Data supplied Block Start

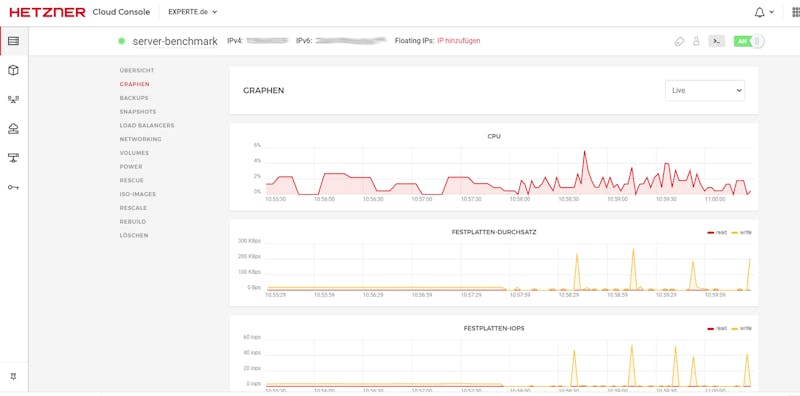Toggle the read series in Festplatten-IOPS legend
800x396 pixels.
[717, 328]
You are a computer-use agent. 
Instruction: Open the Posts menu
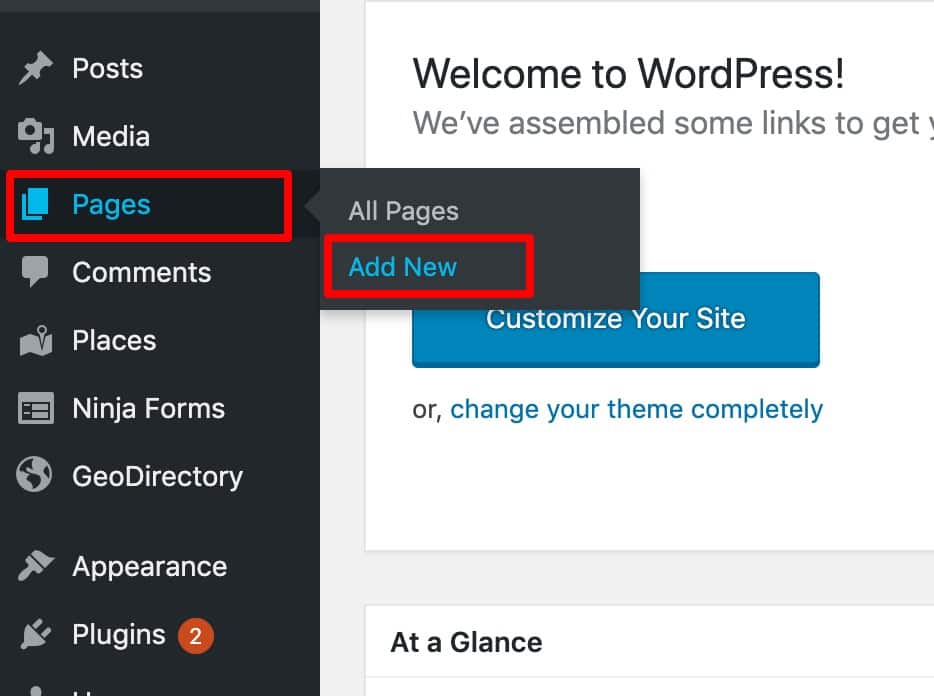[x=107, y=69]
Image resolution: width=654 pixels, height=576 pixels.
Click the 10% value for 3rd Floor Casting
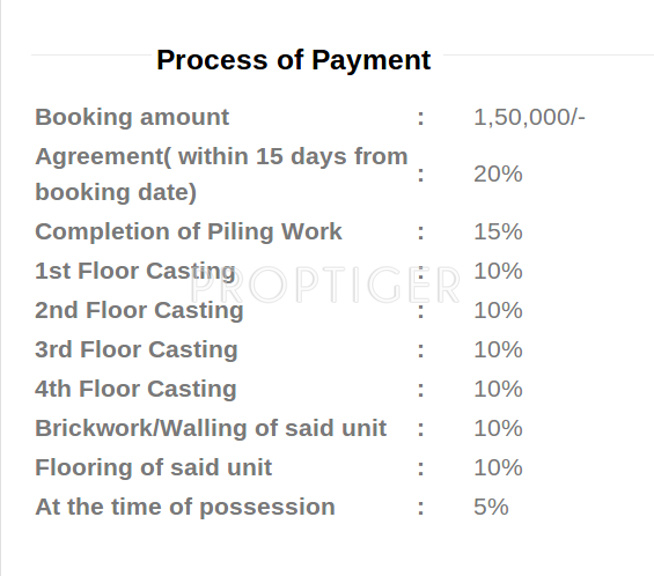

Data supplied Block End

**What is required:**
Lines from the one holding "You are a computer-use agent." to the end of the data, both ends included, are to be given again exactly; no pictures belong in the copy.

**Response area:**
You are a computer-use agent. 
Instruction: Open the Posts menu
[x=107, y=69]
Image resolution: width=654 pixels, height=576 pixels.
Click the 10% value for 3rd Floor Casting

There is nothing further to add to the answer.